GRÜNE fordern kartellrechtliche Überprüfung der SMS-Gebührenerhöhung

Die geplanten drastischen Gebührenerhöhungen für das Versenden von SMS stoßen auf Protest bei den niedersächsischen Landtagsgrünen. Der verbraucherschutzpolitische Sprecher Hans-Jürgen Klein fordert e...

Die geplanten drastischen Gebührenerhöhungen für das Versenden von SMS stoßen auf Protest bei den niedersächsischen Landtagsgrünen. Der verbraucherschutzpolitische Sprecher Hans-Jürgen Klein fordert eine kartellrechtliche Überprüfung des Vorgehens der Mobilfunkanbieter. "Die geballte Abschaffung der kostenlosen Internetangebote und die jetzt geplanten Preiserhöhungen deuten auf eine koordinierte Aktion hin", begründete der Grünen-Politiker am Montag (heute) in Hannover seinen Verdacht, es könne ein Missbrauch von Marktmacht vorliegen.
Klein: "Es gibt keine finanziellen Argumente für die Erhöhung. Die SMS-Kosten der Anbieter liegen bei 2 Cent. Das Ganze erinnert an Dealermethoden: Erst werden die – insbesondere jugendlichen - Kunden abhängig gemacht und dann gehen die Preise rauf!"

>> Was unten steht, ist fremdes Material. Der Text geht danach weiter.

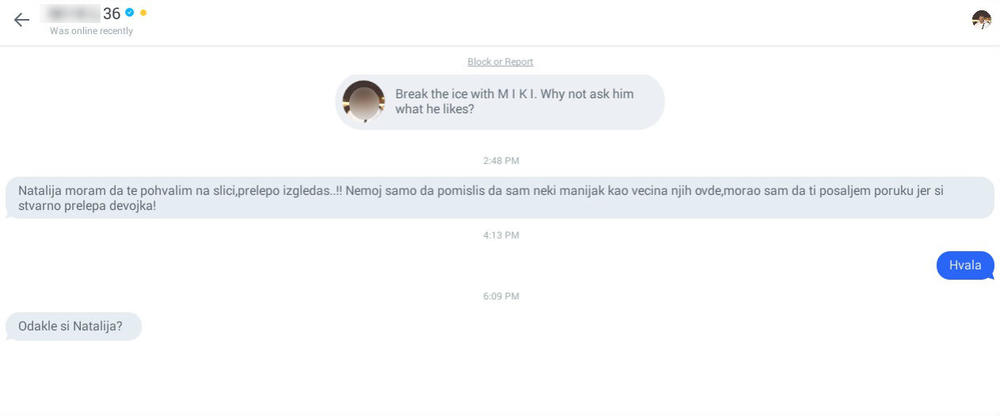Click the blue verified badge in header

tap(130, 13)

Bezeichnend sei, dass sich die Unternehmen nicht einmal die Mühe machen, die Preiserhöhungen mit besseren Leistungen und höherer Qualität zu begründen.
Die Grünen befürchten eine Verschärfung der ohnehin dramatischen Überschuldungen in privaten Haushalten. "Insbesondere Jugendliche als Hauptzielgruppe der SMS-Anbieter stürzen in die Schuldenfalle."